▶ _Assignment_
Copy everything in the records exactly; the pictures stay out.

▶ _Records supplied_
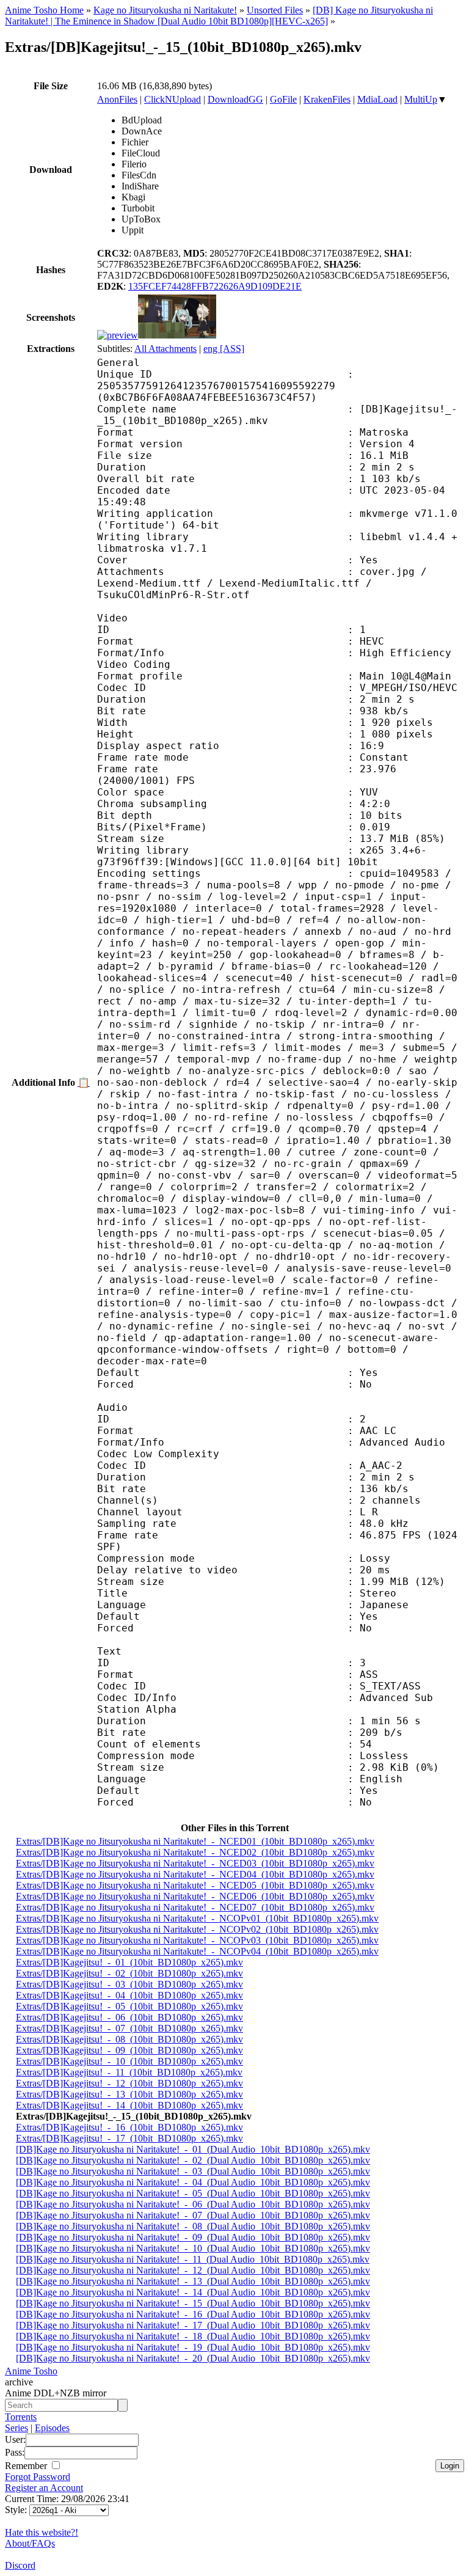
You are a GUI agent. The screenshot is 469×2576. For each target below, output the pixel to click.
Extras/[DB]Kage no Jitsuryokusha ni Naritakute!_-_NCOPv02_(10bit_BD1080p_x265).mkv (197, 1929)
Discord (20, 2565)
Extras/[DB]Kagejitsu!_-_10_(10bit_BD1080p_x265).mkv (129, 2061)
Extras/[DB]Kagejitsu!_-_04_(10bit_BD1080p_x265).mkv (129, 1995)
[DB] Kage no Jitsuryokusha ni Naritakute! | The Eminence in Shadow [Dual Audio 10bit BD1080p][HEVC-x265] (219, 15)
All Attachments (165, 348)
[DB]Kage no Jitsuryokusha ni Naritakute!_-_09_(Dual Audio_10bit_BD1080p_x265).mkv (193, 2237)
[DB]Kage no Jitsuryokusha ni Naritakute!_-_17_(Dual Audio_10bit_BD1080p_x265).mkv (193, 2325)
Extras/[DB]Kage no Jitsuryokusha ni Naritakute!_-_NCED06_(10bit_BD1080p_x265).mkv (195, 1896)
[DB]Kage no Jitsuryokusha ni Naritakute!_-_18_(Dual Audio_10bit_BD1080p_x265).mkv (193, 2336)
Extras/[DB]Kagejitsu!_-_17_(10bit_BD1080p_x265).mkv (129, 2138)
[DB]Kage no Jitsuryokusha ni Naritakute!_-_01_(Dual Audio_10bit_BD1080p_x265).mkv (193, 2149)
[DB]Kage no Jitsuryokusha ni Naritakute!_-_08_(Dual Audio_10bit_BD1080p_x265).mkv (193, 2226)
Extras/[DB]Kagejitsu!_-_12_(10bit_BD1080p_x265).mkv (129, 2083)
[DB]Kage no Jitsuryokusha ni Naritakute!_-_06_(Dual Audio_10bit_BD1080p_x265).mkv (193, 2204)
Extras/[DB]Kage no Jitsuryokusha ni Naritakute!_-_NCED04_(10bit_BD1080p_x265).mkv (195, 1874)
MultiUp (420, 99)
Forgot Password (37, 2477)
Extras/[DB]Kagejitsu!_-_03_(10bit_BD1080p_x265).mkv (129, 1984)
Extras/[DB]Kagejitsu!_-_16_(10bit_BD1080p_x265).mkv (129, 2127)
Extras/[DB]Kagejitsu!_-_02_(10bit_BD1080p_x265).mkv (129, 1973)
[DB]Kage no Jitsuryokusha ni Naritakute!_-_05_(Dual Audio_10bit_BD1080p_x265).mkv (193, 2193)
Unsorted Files (275, 10)
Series (16, 2428)
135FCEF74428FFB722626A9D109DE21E (215, 286)
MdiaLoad (377, 99)
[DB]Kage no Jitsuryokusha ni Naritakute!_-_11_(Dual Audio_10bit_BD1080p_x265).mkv (192, 2259)
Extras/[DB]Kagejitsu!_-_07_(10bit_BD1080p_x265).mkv (129, 2028)
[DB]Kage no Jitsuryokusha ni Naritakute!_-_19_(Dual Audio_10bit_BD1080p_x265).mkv (193, 2347)
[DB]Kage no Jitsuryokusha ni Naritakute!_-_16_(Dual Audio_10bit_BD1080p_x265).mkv (193, 2314)
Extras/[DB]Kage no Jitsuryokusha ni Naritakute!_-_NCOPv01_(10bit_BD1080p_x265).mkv (197, 1918)
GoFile (283, 99)
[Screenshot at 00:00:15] (117, 335)
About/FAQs (30, 2543)
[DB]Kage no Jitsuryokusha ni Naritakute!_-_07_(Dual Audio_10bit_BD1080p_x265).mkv (193, 2215)
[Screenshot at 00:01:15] (177, 335)
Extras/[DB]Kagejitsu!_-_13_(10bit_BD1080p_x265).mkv (129, 2094)
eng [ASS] (223, 348)
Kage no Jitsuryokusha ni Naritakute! (165, 10)
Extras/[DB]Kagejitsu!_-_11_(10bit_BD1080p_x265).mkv (129, 2072)
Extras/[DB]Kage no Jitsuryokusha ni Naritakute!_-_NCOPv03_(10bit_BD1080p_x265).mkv (197, 1940)
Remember (27, 2466)
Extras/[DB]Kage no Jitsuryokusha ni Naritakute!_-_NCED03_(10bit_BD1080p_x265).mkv (195, 1863)
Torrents (21, 2417)
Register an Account (44, 2488)
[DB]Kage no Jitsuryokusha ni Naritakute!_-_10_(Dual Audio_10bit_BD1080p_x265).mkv (193, 2248)
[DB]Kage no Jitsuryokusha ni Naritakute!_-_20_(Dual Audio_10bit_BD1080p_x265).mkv (193, 2358)
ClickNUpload (172, 99)
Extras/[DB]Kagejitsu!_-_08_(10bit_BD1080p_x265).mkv (129, 2039)
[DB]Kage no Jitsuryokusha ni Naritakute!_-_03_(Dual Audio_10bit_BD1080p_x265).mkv (193, 2171)
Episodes (52, 2428)
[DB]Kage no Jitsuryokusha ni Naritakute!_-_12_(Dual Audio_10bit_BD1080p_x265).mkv (193, 2270)
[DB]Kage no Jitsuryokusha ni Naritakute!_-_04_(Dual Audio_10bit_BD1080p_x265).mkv (193, 2182)
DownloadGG (235, 99)
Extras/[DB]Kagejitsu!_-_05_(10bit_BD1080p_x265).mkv (129, 2006)
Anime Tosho (31, 2371)
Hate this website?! (41, 2532)
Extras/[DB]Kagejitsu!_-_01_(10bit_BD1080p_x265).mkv (129, 1962)
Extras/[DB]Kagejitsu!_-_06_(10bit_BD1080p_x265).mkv (129, 2017)
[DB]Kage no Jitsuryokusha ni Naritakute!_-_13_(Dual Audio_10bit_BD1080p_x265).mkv (193, 2281)
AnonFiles (117, 99)
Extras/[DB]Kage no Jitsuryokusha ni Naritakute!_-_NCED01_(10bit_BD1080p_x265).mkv (195, 1841)
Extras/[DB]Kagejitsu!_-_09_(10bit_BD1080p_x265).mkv (129, 2050)
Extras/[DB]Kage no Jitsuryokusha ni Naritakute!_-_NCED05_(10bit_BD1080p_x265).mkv (195, 1885)
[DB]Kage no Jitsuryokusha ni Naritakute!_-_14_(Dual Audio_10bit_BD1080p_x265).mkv (193, 2292)
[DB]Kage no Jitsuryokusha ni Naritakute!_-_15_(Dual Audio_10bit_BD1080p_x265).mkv (193, 2303)
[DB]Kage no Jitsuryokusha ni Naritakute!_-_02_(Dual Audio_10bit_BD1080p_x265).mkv (193, 2160)
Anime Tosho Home (44, 10)
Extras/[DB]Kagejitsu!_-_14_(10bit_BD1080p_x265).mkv (129, 2105)
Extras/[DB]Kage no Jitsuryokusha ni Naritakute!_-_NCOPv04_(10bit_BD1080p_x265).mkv (197, 1951)
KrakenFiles (327, 99)
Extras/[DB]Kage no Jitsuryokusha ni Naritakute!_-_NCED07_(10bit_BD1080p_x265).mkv (195, 1907)
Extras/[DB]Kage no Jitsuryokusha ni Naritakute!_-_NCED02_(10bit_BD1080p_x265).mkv (195, 1852)
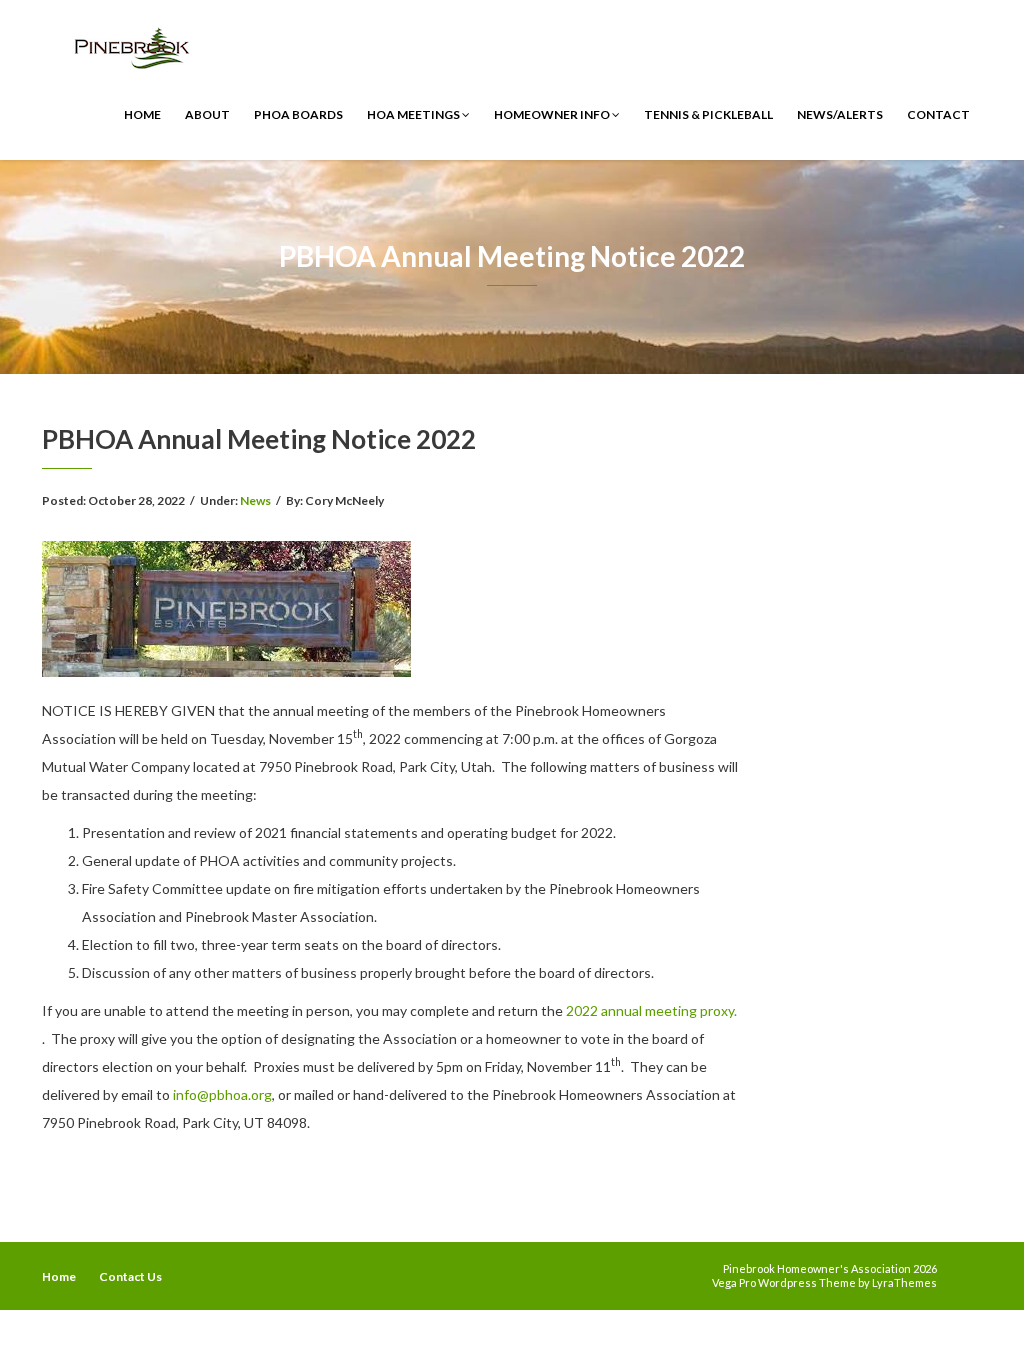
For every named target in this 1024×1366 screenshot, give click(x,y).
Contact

▶ _Task output_
You are a GUI agent. The screenshot is 469×2576. For each target below, output the pixel to click.
Extras/[DB]Kage no Jitsuryokusha ni Naritakute!_-_NCOPv02_(10bit_BD1080p_x265).mkv (197, 1929)
Discord (20, 2565)
Extras/[DB]Kagejitsu!_-_10_(10bit_BD1080p_x265).mkv (129, 2061)
Extras/[DB]Kagejitsu!_-_04_(10bit_BD1080p_x265).mkv (129, 1995)
[DB] Kage no Jitsuryokusha ni Naritakute! | The Eminence in Shadow [Dual Audio 10bit BD1080p][HEVC-x265] (219, 15)
All Attachments (165, 348)
[DB]Kage no Jitsuryokusha ni Naritakute!_-_09_(Dual Audio_10bit_BD1080p_x265).mkv (193, 2237)
[DB]Kage no Jitsuryokusha ni Naritakute!_-_17_(Dual Audio_10bit_BD1080p_x265).mkv (193, 2325)
Extras/[DB]Kage no Jitsuryokusha ni Naritakute!_-_NCED06_(10bit_BD1080p_x265).mkv (195, 1896)
[DB]Kage no Jitsuryokusha ni Naritakute!_-_18_(Dual Audio_10bit_BD1080p_x265).mkv (193, 2336)
Extras/[DB]Kagejitsu!_-_17_(10bit_BD1080p_x265).mkv (129, 2138)
[DB]Kage no Jitsuryokusha ni Naritakute!_-_01_(Dual Audio_10bit_BD1080p_x265).mkv (193, 2149)
[DB]Kage no Jitsuryokusha ni Naritakute!_-_08_(Dual Audio_10bit_BD1080p_x265).mkv (193, 2226)
Extras/[DB]Kagejitsu!_-_12_(10bit_BD1080p_x265).mkv (129, 2083)
[DB]Kage no Jitsuryokusha ni Naritakute!_-_06_(Dual Audio_10bit_BD1080p_x265).mkv (193, 2204)
Extras/[DB]Kage no Jitsuryokusha ni Naritakute!_-_NCED04_(10bit_BD1080p_x265).mkv (195, 1874)
MultiUp (420, 99)
Forgot Password (37, 2477)
Extras/[DB]Kagejitsu!_-_03_(10bit_BD1080p_x265).mkv (129, 1984)
Extras/[DB]Kagejitsu!_-_16_(10bit_BD1080p_x265).mkv (129, 2127)
Extras/[DB]Kagejitsu!_-_02_(10bit_BD1080p_x265).mkv (129, 1973)
[DB]Kage no Jitsuryokusha ni Naritakute!_-_05_(Dual Audio_10bit_BD1080p_x265).mkv (193, 2193)
Unsorted Files (275, 10)
Series (16, 2428)
135FCEF74428FFB722626A9D109DE21E (215, 286)
MdiaLoad (377, 99)
[DB]Kage no Jitsuryokusha ni Naritakute!_-_11_(Dual Audio_10bit_BD1080p_x265).mkv (192, 2259)
Extras/[DB]Kagejitsu!_-_07_(10bit_BD1080p_x265).mkv (129, 2028)
[DB]Kage no Jitsuryokusha ni Naritakute!_-_19_(Dual Audio_10bit_BD1080p_x265).mkv (193, 2347)
[DB]Kage no Jitsuryokusha ni Naritakute!_-_16_(Dual Audio_10bit_BD1080p_x265).mkv (193, 2314)
Extras/[DB]Kage no Jitsuryokusha ni Naritakute!_-_NCOPv01_(10bit_BD1080p_x265).mkv (197, 1918)
GoFile (283, 99)
[Screenshot at 00:00:15] (117, 335)
About/FAQs (30, 2543)
[DB]Kage no Jitsuryokusha ni Naritakute!_-_07_(Dual Audio_10bit_BD1080p_x265).mkv (193, 2215)
[Screenshot at 00:01:15] (177, 335)
Extras/[DB]Kagejitsu!_-_13_(10bit_BD1080p_x265).mkv (129, 2094)
eng [ASS] (223, 348)
Kage no Jitsuryokusha ni Naritakute! (165, 10)
Extras/[DB]Kagejitsu!_-_11_(10bit_BD1080p_x265).mkv (129, 2072)
Extras/[DB]Kage no Jitsuryokusha ni Naritakute!_-_NCOPv03_(10bit_BD1080p_x265).mkv (197, 1940)
Remember (27, 2466)
Extras/[DB]Kage no Jitsuryokusha ni Naritakute!_-_NCED03_(10bit_BD1080p_x265).mkv (195, 1863)
Torrents (21, 2417)
Register an Account (44, 2488)
[DB]Kage no Jitsuryokusha ni Naritakute!_-_10_(Dual Audio_10bit_BD1080p_x265).mkv (193, 2248)
[DB]Kage no Jitsuryokusha ni Naritakute!_-_20_(Dual Audio_10bit_BD1080p_x265).mkv (193, 2358)
ClickNUpload (172, 99)
Extras/[DB]Kagejitsu!_-_08_(10bit_BD1080p_x265).mkv (129, 2039)
[DB]Kage no Jitsuryokusha ni Naritakute!_-_03_(Dual Audio_10bit_BD1080p_x265).mkv (193, 2171)
Episodes (52, 2428)
[DB]Kage no Jitsuryokusha ni Naritakute!_-_12_(Dual Audio_10bit_BD1080p_x265).mkv (193, 2270)
[DB]Kage no Jitsuryokusha ni Naritakute!_-_04_(Dual Audio_10bit_BD1080p_x265).mkv (193, 2182)
DownloadGG (235, 99)
Extras/[DB]Kagejitsu!_-_05_(10bit_BD1080p_x265).mkv (129, 2006)
Anime Tosho (31, 2371)
Hate this website?! (41, 2532)
Extras/[DB]Kagejitsu!_-_01_(10bit_BD1080p_x265).mkv (129, 1962)
Extras/[DB]Kagejitsu!_-_06_(10bit_BD1080p_x265).mkv (129, 2017)
[DB]Kage no Jitsuryokusha ni Naritakute!_-_13_(Dual Audio_10bit_BD1080p_x265).mkv (193, 2281)
AnonFiles (117, 99)
Extras/[DB]Kage no Jitsuryokusha ni Naritakute!_-_NCED01_(10bit_BD1080p_x265).mkv (195, 1841)
Extras/[DB]Kagejitsu!_-_09_(10bit_BD1080p_x265).mkv (129, 2050)
Extras/[DB]Kage no Jitsuryokusha ni Naritakute!_-_NCED05_(10bit_BD1080p_x265).mkv (195, 1885)
[DB]Kage no Jitsuryokusha ni Naritakute!_-_14_(Dual Audio_10bit_BD1080p_x265).mkv (193, 2292)
[DB]Kage no Jitsuryokusha ni Naritakute!_-_15_(Dual Audio_10bit_BD1080p_x265).mkv (193, 2303)
[DB]Kage no Jitsuryokusha ni Naritakute!_-_02_(Dual Audio_10bit_BD1080p_x265).mkv (193, 2160)
Anime Tosho Home (44, 10)
Extras/[DB]Kagejitsu!_-_14_(10bit_BD1080p_x265).mkv (129, 2105)
Extras/[DB]Kage no Jitsuryokusha ni Naritakute!_-_NCOPv04_(10bit_BD1080p_x265).mkv (197, 1951)
KrakenFiles (327, 99)
Extras/[DB]Kage no Jitsuryokusha ni Naritakute!_-_NCED07_(10bit_BD1080p_x265).mkv (195, 1907)
Extras/[DB]Kage no Jitsuryokusha ni Naritakute!_-_NCED02_(10bit_BD1080p_x265).mkv (195, 1852)
For every named target in this 1024×1366 screenshot, give click(x,y).
Contact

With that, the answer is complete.